When you’re pondering about what it takes to be an entrepreneur, don’t overlook the business savvy of kids. They aren’t always consciously striving to climb the ladder of success. However, the journey from toddler to teen leaves a trail of tested developmental data. Here we feature the 8 areas of ‘kids’ mindsets:
#1 – Negotiations
Children of all ages are masters of the art of negotiating. Watch a child engaging in the bargaining process. Kids learn early on that everything has subjective value and might be considered trade worthy in certain circumstances.Take stock of your own negotiating inventory.
#2 – Compromise
Reaching agreements results in more rewards than stubbornly wallowing in stalemated disagreements. There is nothing defeating about walking away with a gain. When you want two jumping frogs for your slingshot, keep in mind that frogs aren’t so easy to catch. One frog or no frog? It’s that simple.
#3 – Resilience
Kids seldom take ‘no’ for an answer. When they hit a wall, they walk around it, climb over it or set up a catapult. They don’t quit until they have exhausted every possible way to achieve their goals. They are driven with passion, determination, ingenuity and optimism. You need all of those to be an entrepreneur.
#4 – Resources
It’s important to know who has the best, the most, the cheapest, the best delivery time, etc. Kids look through junkyards, yard sales, ‘free’ ads and under rocks. That’s all aside from keeping a list they’ve acquired through the grapevine of those who can offer the best fish bait, fireworks, homework help and bike repairs.
#5 – Funding
When more money is needed, it’s important to be able to turn to more than one funding source. Kids already know this. When one parent turns out empty pockets, they shamelessly hit on the other parent. Benevolent uncles and friends with generous allowances might be willing to offer some temporary financial relief.You don’t know if you don’t ask.

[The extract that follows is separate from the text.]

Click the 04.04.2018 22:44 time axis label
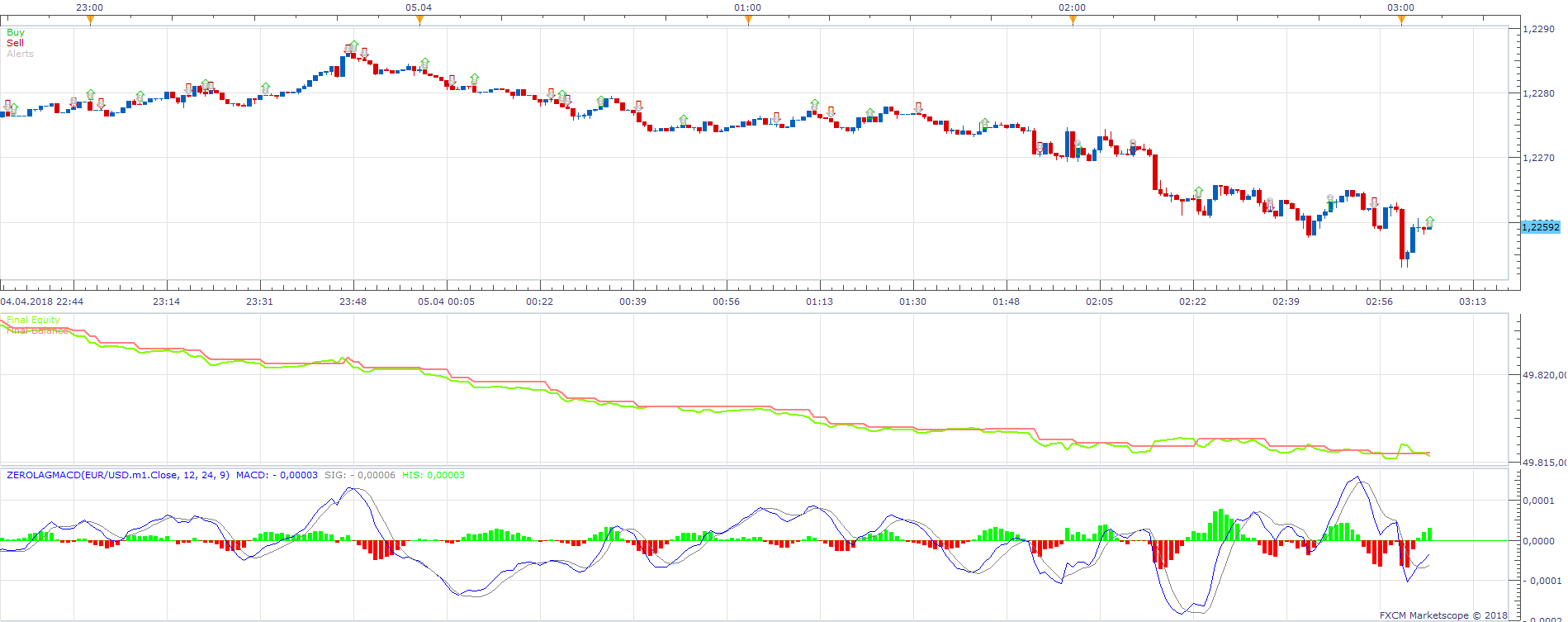 coord(41,302)

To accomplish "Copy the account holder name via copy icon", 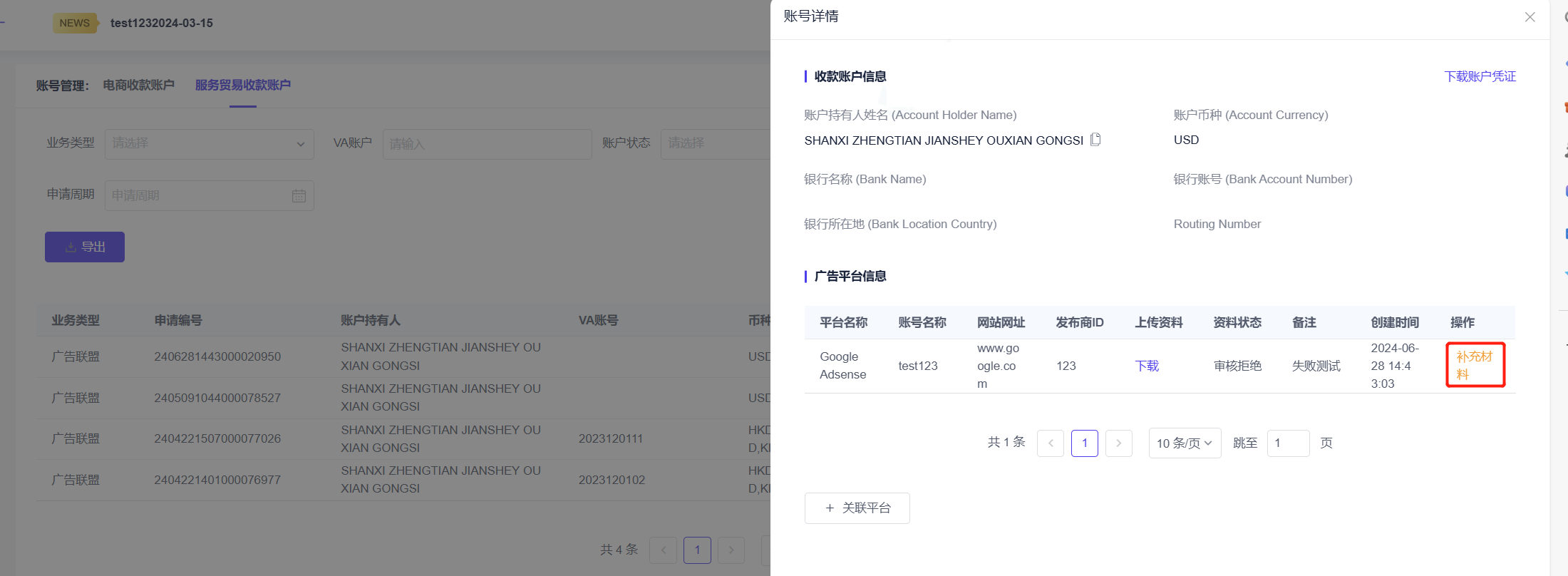I will click(1095, 140).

#6 – Real World Social Networking
You can never have enough contacts. Most kids join activity groups to be with other kids. As the social circle widens through introductions, there is an increase in invitations. The cousin of the friend of the kid on the wrestling team knows the lady who is in charge of auditions for the play you’d love to be in. Hmmm…just maybe.As we grow older we make less time for social groups like sports, performances and hang outs. There could be a lot of great new info we are missing out on from one another if only we made more time for social networking in the real world, not just online.
#7 – Promote Yourself
It’s okay to talk about your talents, goals and successes with pride. The power of word of mouth advertising can start with you. There is a difference between bragging and exuding supreme confidence. Just be sure that you can deliver on your claims. As you show others what you can do, word will get around.Those who are in need of your talents will find you.
#8 – Dream Big!
While it’s necessary to be realistic, it’s also important to project a positive outcome. It’s okay to want a pony someday even if you currently only have room for a dog house.Success will allow you to address such minor details.

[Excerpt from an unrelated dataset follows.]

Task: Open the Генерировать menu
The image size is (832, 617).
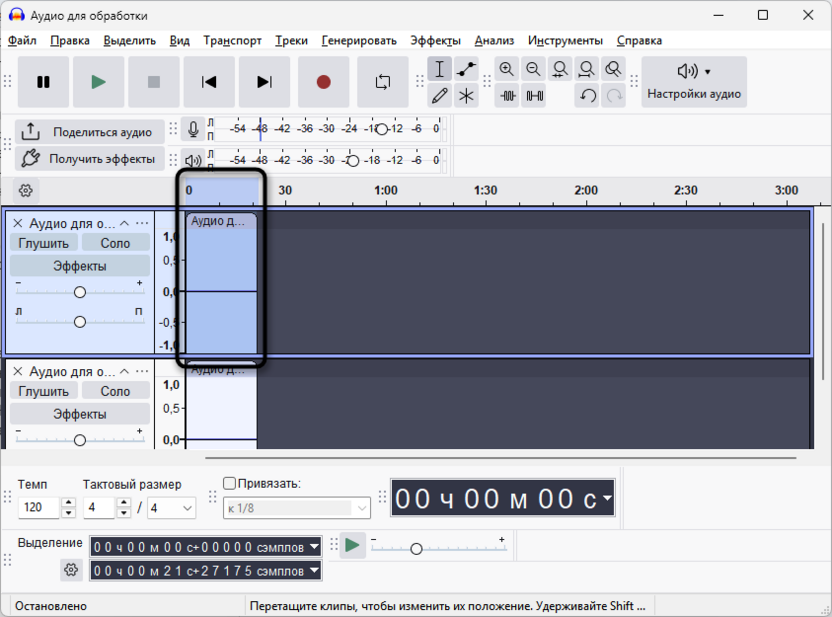Action: [x=359, y=40]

As you can see from the above tips, it’s sometimes worthwhile to look back as well as to look forward. Remember when you were a kid and unstoppable! Now the risks are greater, the challenge is bigger and the potential rewards make it all worth it. Like all kids, you practiced and honed your business skills. Back then, it was part of being a kid. Now it’s all a part of how to be an entrepreneur in the adult world.